WHAT THE TASK ASKS:
The records must be retyped exactly, with no pictures included.
::: SUPPLIED ENTRIES
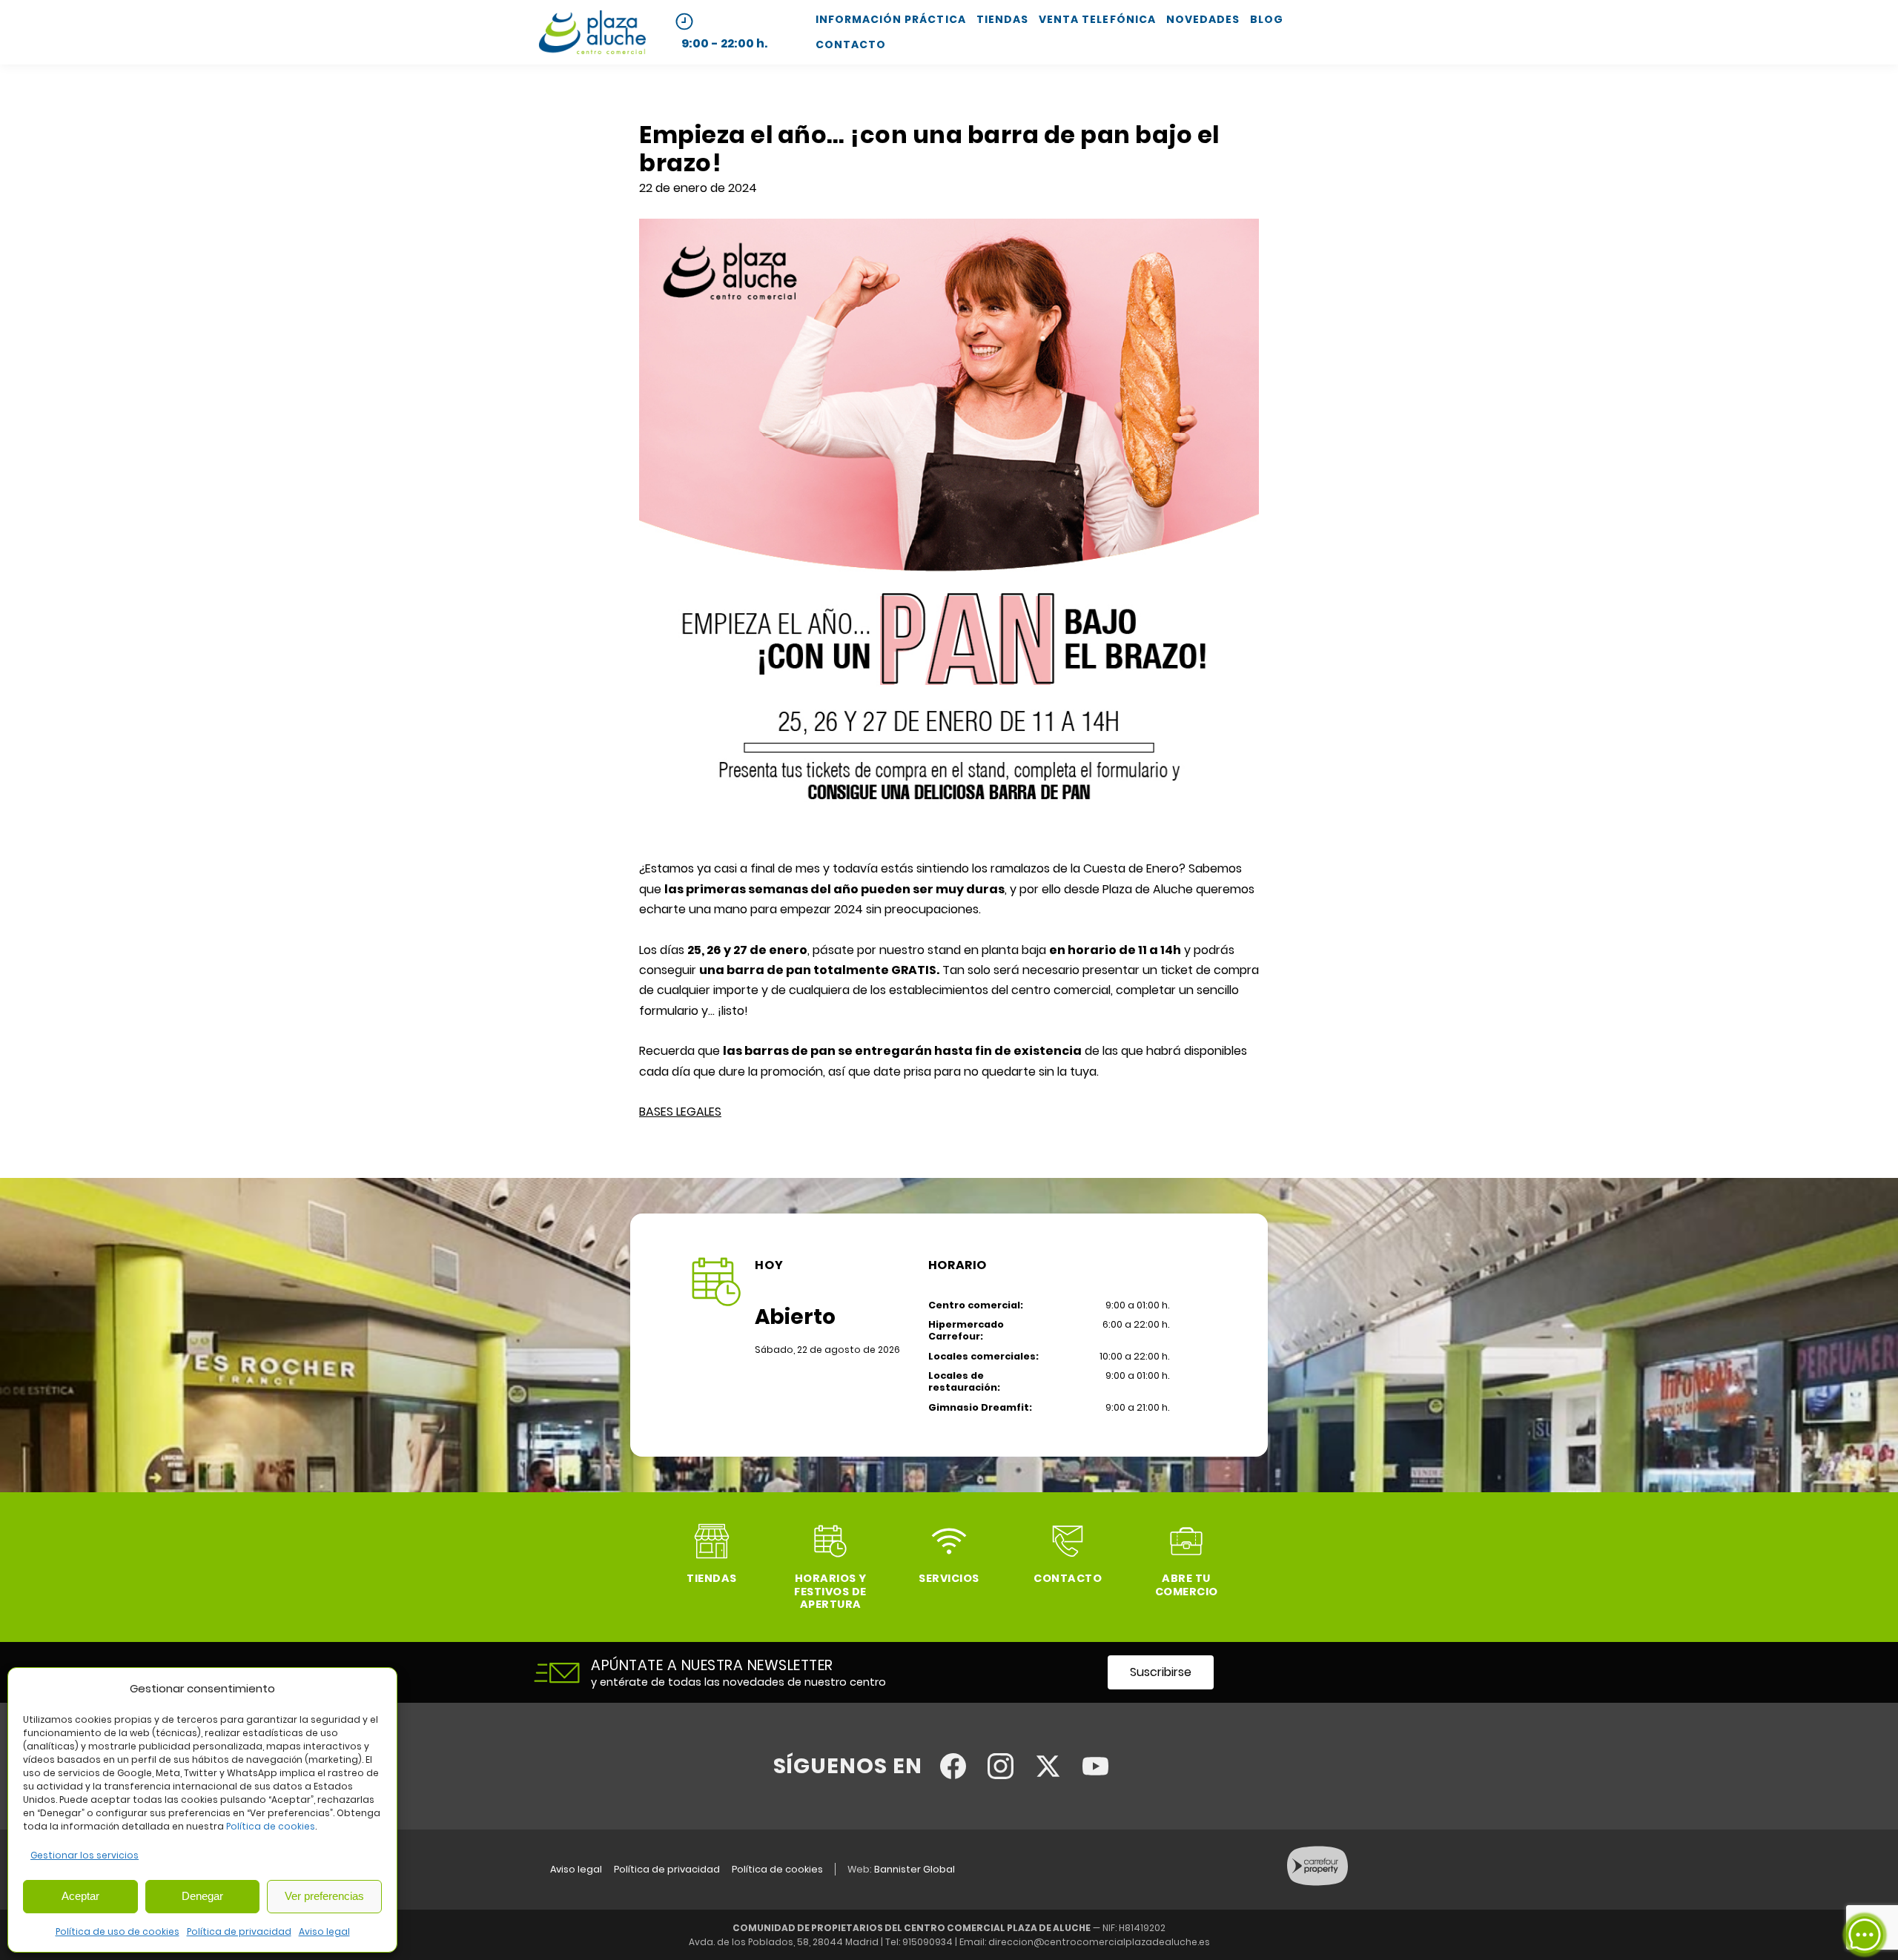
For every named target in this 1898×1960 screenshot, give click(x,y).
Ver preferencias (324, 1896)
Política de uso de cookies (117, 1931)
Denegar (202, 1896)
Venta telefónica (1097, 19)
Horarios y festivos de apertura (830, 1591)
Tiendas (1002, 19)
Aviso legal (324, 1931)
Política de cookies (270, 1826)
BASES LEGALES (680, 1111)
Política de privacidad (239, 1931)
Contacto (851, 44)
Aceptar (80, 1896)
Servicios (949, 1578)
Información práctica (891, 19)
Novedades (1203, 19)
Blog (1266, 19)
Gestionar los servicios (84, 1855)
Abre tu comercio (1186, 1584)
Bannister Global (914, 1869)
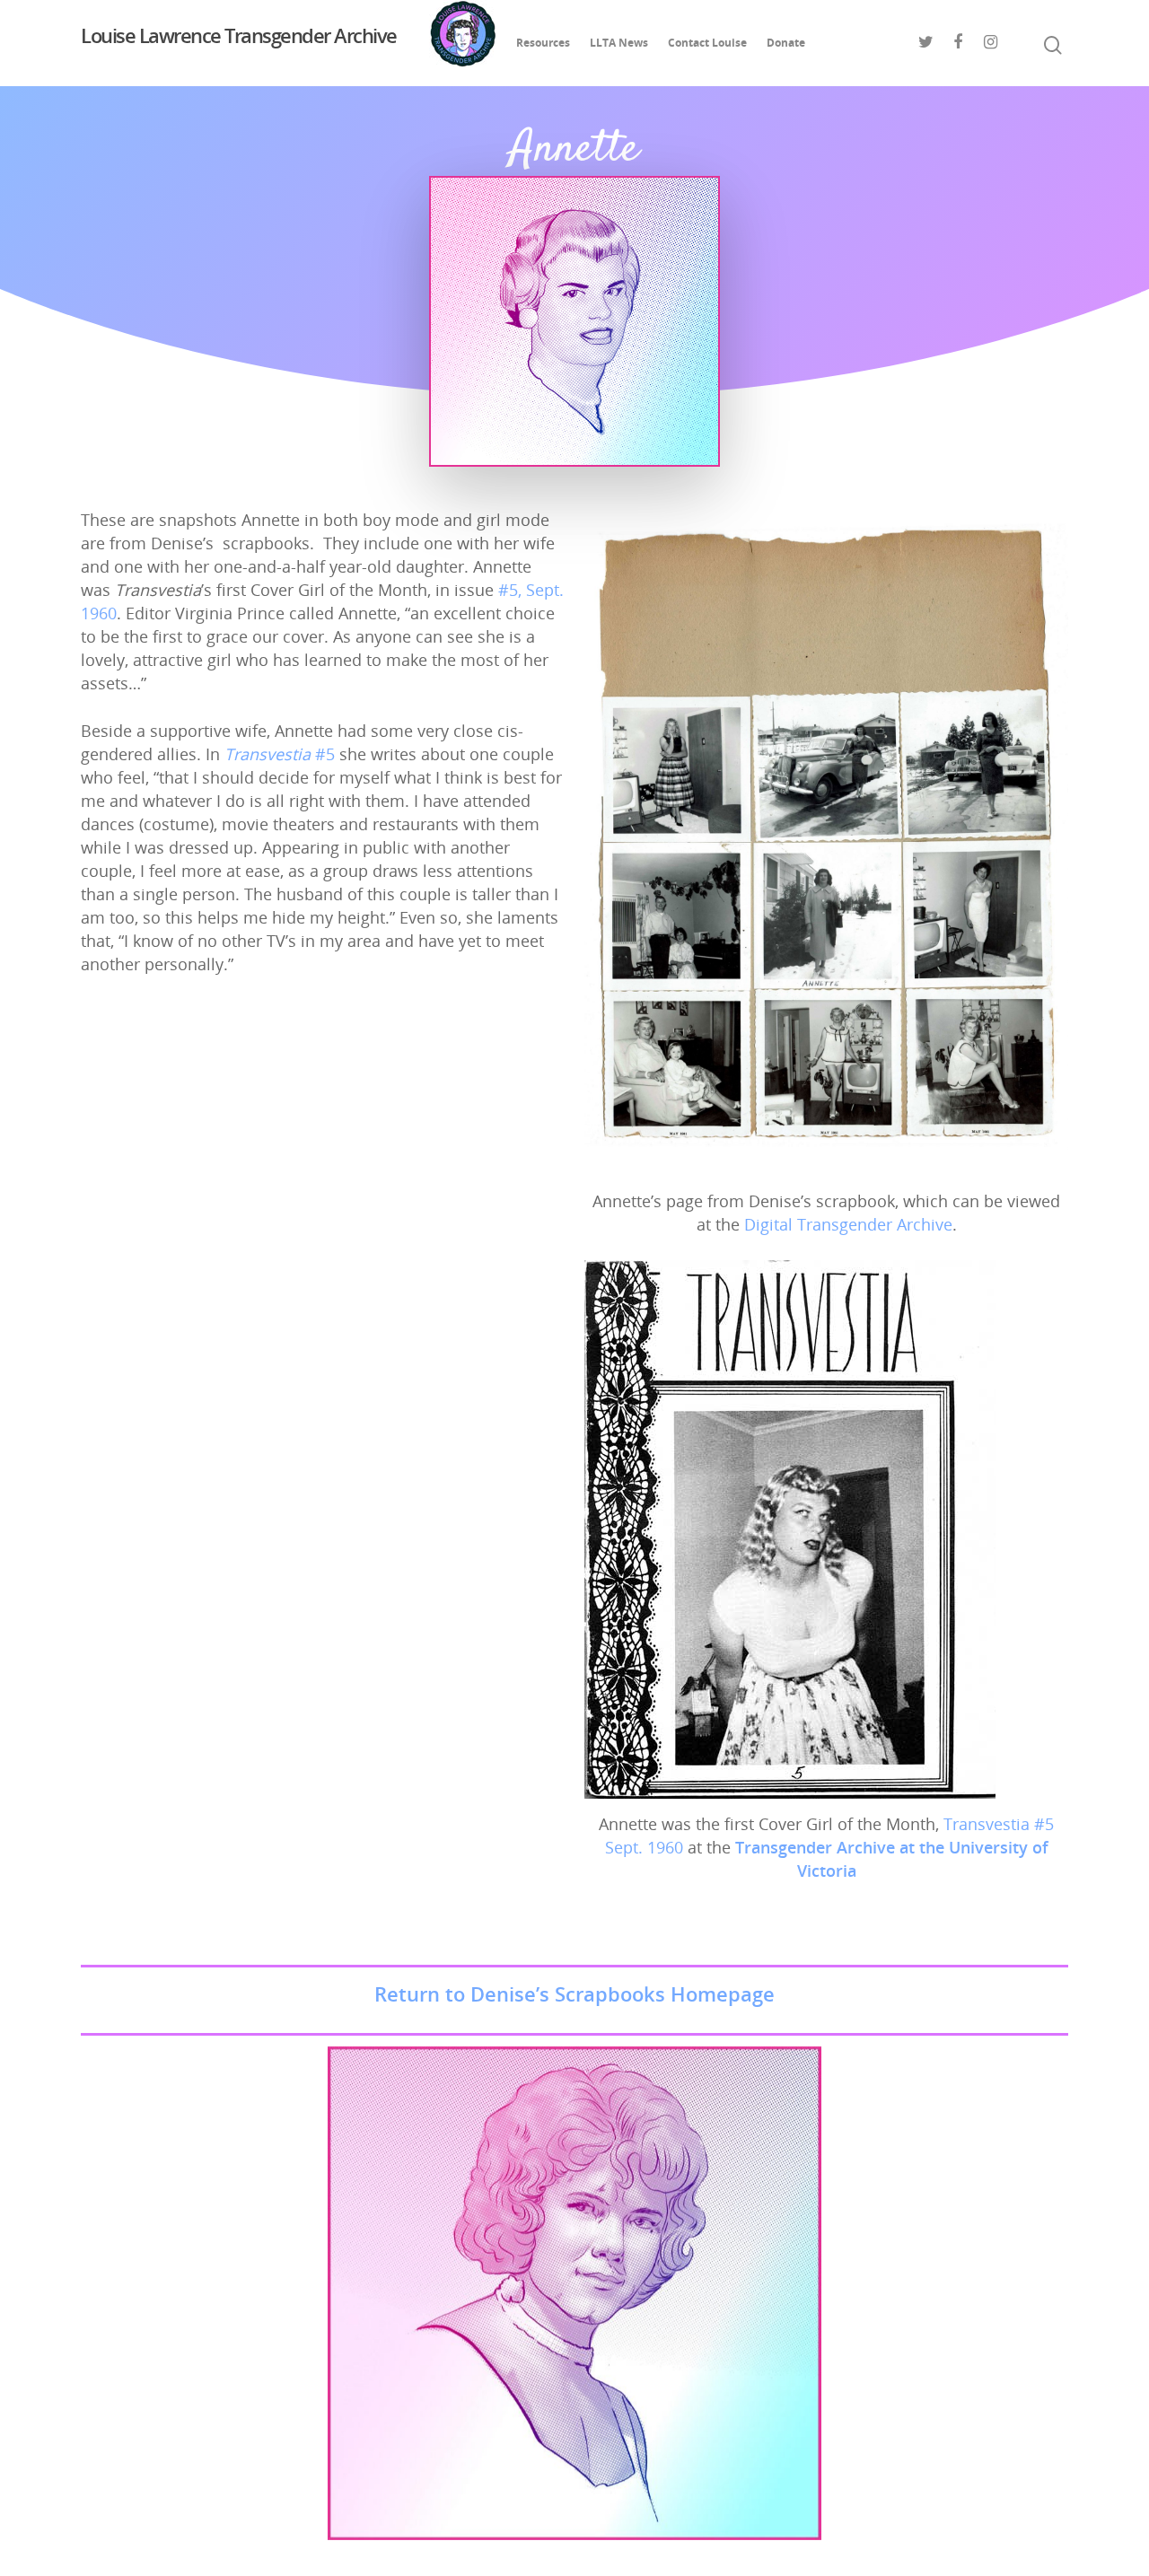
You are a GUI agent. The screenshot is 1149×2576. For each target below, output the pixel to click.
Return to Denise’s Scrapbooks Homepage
::::::
TASK RESULT:
For every named target in this 1898×1960 screenshot, give click(x,y).
Ver preferencias (324, 1896)
Política de uso de cookies (117, 1931)
Denegar (202, 1896)
Venta telefónica (1097, 19)
Horarios y festivos de apertura (830, 1591)
Tiendas (1002, 19)
Aviso legal (324, 1931)
Política de cookies (270, 1826)
BASES LEGALES (680, 1111)
Política de privacidad (239, 1931)
Contacto (851, 44)
Aceptar (80, 1896)
Servicios (949, 1578)
Información práctica (891, 19)
Novedades (1203, 19)
Blog (1266, 19)
Gestionar los servicios (84, 1855)
Abre tu comercio (1186, 1584)
Bannister Global (914, 1869)
You are a GUI agent. The screenshot is 1149×2576. For each target below, output the pixel to click.
Return to Denise’s Scrapbooks Homepage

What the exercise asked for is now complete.